By Tetsushi Kajimoto

TOKYO (Reuters) – Japan will not rule out any options in responding to currency market moves that become excessive, Finance Minister Shunichi Suzuki said on Thursday, firing off a fresh warning and adding that one-sided, unstable yen moves were undesirable.

The comments come amid market speculation that authorities could intervene again to support the yen if it goes past a psychological threshold of 145 to the dollar.

“We are watching the currency moves even more closely,” Suzuki told reporters, while declining to comment on currency levels.

Japanese authorities are on the edge as a weaker currency boosts import costs for the resource-poor nation, which would damage people’s livelihood and squeeze their purchasing power.
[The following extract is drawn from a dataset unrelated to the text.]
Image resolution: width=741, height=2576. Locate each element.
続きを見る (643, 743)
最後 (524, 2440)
In Japan, dollar-selling, yen-buying intervention is rare as the record shows its currency officials focused mostly on curbing the yen’s strength against the dollar, which threatened to damage the all-important export sector.
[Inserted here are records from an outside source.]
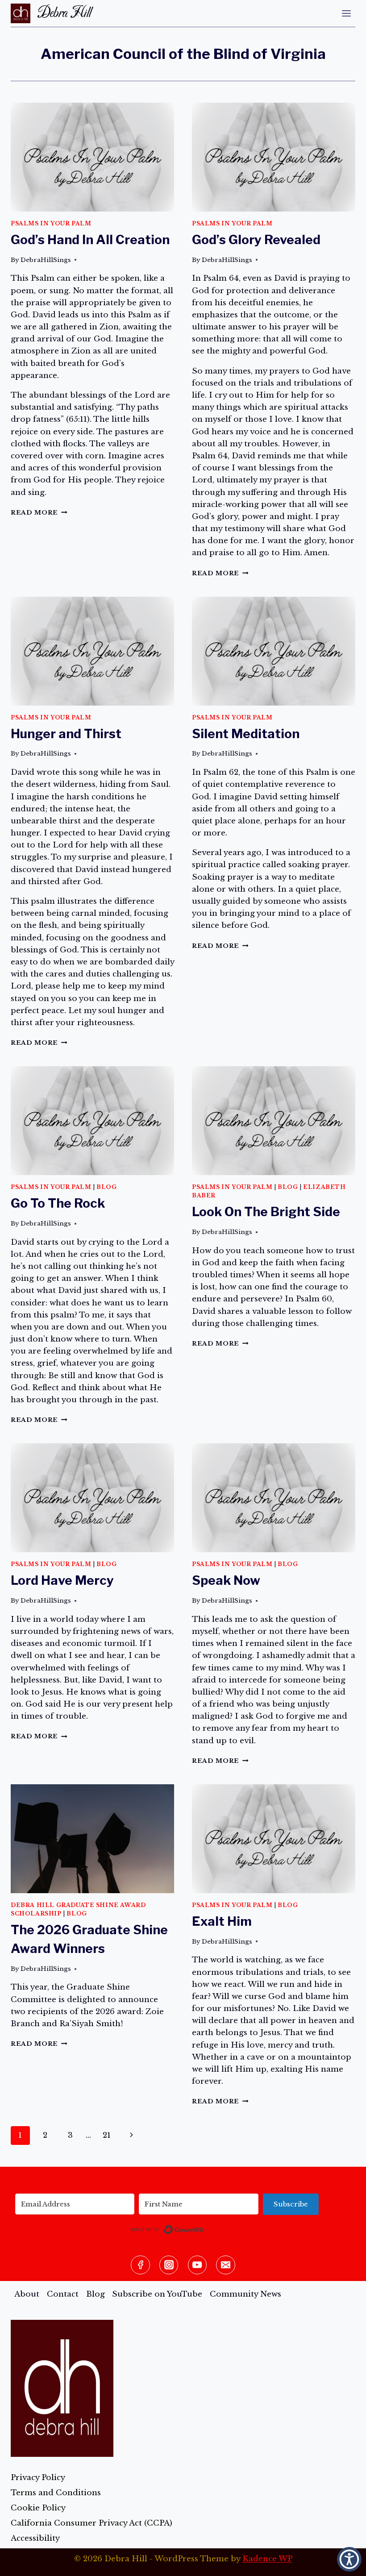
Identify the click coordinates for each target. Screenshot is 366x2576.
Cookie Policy (38, 2508)
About (26, 2294)
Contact (63, 2294)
While exporters have shifted production offshore over the past decades, making yen-selling intervention less effective, renewed yen declines have caught policymakers off-guard.

Japanese officials stopped short of declaring “decisive steps” or expressing “deep concern” about yen moves, however, which suggested that action might not be imminent.

The dollar touched a more than seven-month high against the yen on Thursday after the heads of the two central banks reaffirmed the divergence in policy, with the U.S. central bank leaning to two more rate hikes while Japan keeps easing policy.

The dollar’s surge of as much as 11.6% since late March to reach 144.71 yen for the first time since Nov. 10 has spurred more verbal warnings from Japanese officials this week that the move may have been too rapid.

The ministry of finance and the Bank of Japan (BOJ) stepped into the currency market last autumn when the dollar strengthened beyond 145 yen.

The dollar was last down 0.1% at 144.32.